**About this exercise**
Copy out the data below. Leave nothing out and alter nothing.

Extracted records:

::::::::::

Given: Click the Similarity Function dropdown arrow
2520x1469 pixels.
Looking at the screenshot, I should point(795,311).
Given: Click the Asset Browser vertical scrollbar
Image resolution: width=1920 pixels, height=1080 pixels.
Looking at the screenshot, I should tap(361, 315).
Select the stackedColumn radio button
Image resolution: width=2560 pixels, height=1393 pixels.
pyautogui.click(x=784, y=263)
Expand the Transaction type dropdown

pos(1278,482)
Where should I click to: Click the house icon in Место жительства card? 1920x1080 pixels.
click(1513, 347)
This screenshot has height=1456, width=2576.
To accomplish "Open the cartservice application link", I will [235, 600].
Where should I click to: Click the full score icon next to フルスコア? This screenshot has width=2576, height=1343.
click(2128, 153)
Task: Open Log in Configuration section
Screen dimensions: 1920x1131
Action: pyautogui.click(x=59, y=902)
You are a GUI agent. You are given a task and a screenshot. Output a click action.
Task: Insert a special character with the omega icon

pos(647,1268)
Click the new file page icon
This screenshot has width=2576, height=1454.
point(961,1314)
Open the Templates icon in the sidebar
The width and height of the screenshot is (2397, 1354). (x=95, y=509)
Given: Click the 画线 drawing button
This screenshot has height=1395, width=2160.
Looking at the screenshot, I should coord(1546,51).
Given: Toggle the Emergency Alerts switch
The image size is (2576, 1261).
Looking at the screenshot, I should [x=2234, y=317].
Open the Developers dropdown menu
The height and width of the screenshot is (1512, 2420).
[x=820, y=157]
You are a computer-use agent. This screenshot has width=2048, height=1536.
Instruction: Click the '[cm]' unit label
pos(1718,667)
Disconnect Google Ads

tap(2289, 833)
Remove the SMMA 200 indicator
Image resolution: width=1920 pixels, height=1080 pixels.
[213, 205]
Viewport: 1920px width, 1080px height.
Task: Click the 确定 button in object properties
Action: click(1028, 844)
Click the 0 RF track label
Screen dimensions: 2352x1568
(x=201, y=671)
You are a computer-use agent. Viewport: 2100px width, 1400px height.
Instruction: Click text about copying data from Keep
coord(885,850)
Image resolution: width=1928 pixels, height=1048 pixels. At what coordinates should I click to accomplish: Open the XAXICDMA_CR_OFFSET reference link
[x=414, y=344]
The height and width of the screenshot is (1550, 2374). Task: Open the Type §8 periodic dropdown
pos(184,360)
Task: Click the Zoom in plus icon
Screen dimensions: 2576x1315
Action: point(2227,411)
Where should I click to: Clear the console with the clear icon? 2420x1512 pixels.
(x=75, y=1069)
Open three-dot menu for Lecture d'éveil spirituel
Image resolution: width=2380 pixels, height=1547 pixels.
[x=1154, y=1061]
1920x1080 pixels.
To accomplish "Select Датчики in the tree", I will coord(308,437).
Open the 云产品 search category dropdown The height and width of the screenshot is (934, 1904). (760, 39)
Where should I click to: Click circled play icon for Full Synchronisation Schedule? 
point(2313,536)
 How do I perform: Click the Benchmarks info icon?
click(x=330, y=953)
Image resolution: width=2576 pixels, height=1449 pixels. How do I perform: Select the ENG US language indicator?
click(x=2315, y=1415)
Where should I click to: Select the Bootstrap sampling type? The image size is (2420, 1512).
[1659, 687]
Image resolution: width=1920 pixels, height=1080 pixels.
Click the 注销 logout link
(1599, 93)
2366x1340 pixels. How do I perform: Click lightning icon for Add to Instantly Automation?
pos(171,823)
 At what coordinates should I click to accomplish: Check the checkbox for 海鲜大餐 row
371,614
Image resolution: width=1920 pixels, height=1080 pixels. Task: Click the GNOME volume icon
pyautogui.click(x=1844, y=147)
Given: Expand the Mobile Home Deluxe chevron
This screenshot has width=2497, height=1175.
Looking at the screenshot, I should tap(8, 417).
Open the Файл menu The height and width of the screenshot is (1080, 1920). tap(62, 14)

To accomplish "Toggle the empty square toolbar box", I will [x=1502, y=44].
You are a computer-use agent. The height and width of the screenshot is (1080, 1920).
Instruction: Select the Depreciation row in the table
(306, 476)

::::::::::

**Result of this task**
Given: Click the Similarity Function dropdown arrow
2520x1469 pixels.
Looking at the screenshot, I should point(795,311).
Given: Click the Asset Browser vertical scrollbar
Image resolution: width=1920 pixels, height=1080 pixels.
Looking at the screenshot, I should tap(361, 315).
Select the stackedColumn radio button
Image resolution: width=2560 pixels, height=1393 pixels.
pyautogui.click(x=784, y=263)
Expand the Transaction type dropdown

pos(1278,482)
Where should I click to: Click the house icon in Место жительства card? 1920x1080 pixels.
click(1513, 347)
This screenshot has height=1456, width=2576.
To accomplish "Open the cartservice application link", I will [235, 600].
Where should I click to: Click the full score icon next to フルスコア? This screenshot has width=2576, height=1343.
click(2128, 153)
Task: Open Log in Configuration section
Screen dimensions: 1920x1131
Action: pyautogui.click(x=59, y=902)
You are a GUI agent. You are given a task and a screenshot. Output a click action.
Task: Insert a special character with the omega icon

pos(647,1268)
Click the new file page icon
This screenshot has width=2576, height=1454.
point(961,1314)
Open the Templates icon in the sidebar
The width and height of the screenshot is (2397, 1354). (x=95, y=509)
Given: Click the 画线 drawing button
This screenshot has height=1395, width=2160.
Looking at the screenshot, I should coord(1546,51).
Given: Toggle the Emergency Alerts switch
The image size is (2576, 1261).
Looking at the screenshot, I should [x=2234, y=317].
Open the Developers dropdown menu
The height and width of the screenshot is (1512, 2420).
[x=820, y=157]
You are a computer-use agent. This screenshot has width=2048, height=1536.
Instruction: Click the '[cm]' unit label
pos(1718,667)
Disconnect Google Ads

tap(2289, 833)
Remove the SMMA 200 indicator
Image resolution: width=1920 pixels, height=1080 pixels.
[213, 205]
Viewport: 1920px width, 1080px height.
Task: Click the 确定 button in object properties
Action: click(1028, 844)
Click the 0 RF track label
Screen dimensions: 2352x1568
(x=201, y=671)
You are a computer-use agent. Viewport: 2100px width, 1400px height.
Instruction: Click text about copying data from Keep
coord(885,850)
Image resolution: width=1928 pixels, height=1048 pixels. At what coordinates should I click to accomplish: Open the XAXICDMA_CR_OFFSET reference link
[x=414, y=344]
The height and width of the screenshot is (1550, 2374). Task: Open the Type §8 periodic dropdown
pos(184,360)
Task: Click the Zoom in plus icon
Screen dimensions: 2576x1315
Action: point(2227,411)
Where should I click to: Clear the console with the clear icon? 2420x1512 pixels.
(x=75, y=1069)
Open three-dot menu for Lecture d'éveil spirituel
Image resolution: width=2380 pixels, height=1547 pixels.
[x=1154, y=1061]
1920x1080 pixels.
To accomplish "Select Датчики in the tree", I will coord(308,437).
Open the 云产品 search category dropdown The height and width of the screenshot is (934, 1904). (760, 39)
Where should I click to: Click circled play icon for Full Synchronisation Schedule? 
point(2313,536)
 How do I perform: Click the Benchmarks info icon?
click(x=330, y=953)
Image resolution: width=2576 pixels, height=1449 pixels. How do I perform: Select the ENG US language indicator?
click(x=2315, y=1415)
Where should I click to: Select the Bootstrap sampling type? The image size is (2420, 1512).
[1659, 687]
Image resolution: width=1920 pixels, height=1080 pixels.
Click the 注销 logout link
(1599, 93)
2366x1340 pixels. How do I perform: Click lightning icon for Add to Instantly Automation?
pos(171,823)
 At what coordinates should I click to accomplish: Check the checkbox for 海鲜大餐 row
371,614
Image resolution: width=1920 pixels, height=1080 pixels. Task: Click the GNOME volume icon
pyautogui.click(x=1844, y=147)
Given: Expand the Mobile Home Deluxe chevron
This screenshot has width=2497, height=1175.
Looking at the screenshot, I should tap(8, 417).
Open the Файл menu The height and width of the screenshot is (1080, 1920). tap(62, 14)

To accomplish "Toggle the empty square toolbar box", I will [x=1502, y=44].
You are a computer-use agent. The height and width of the screenshot is (1080, 1920).
Instruction: Select the Depreciation row in the table
(306, 476)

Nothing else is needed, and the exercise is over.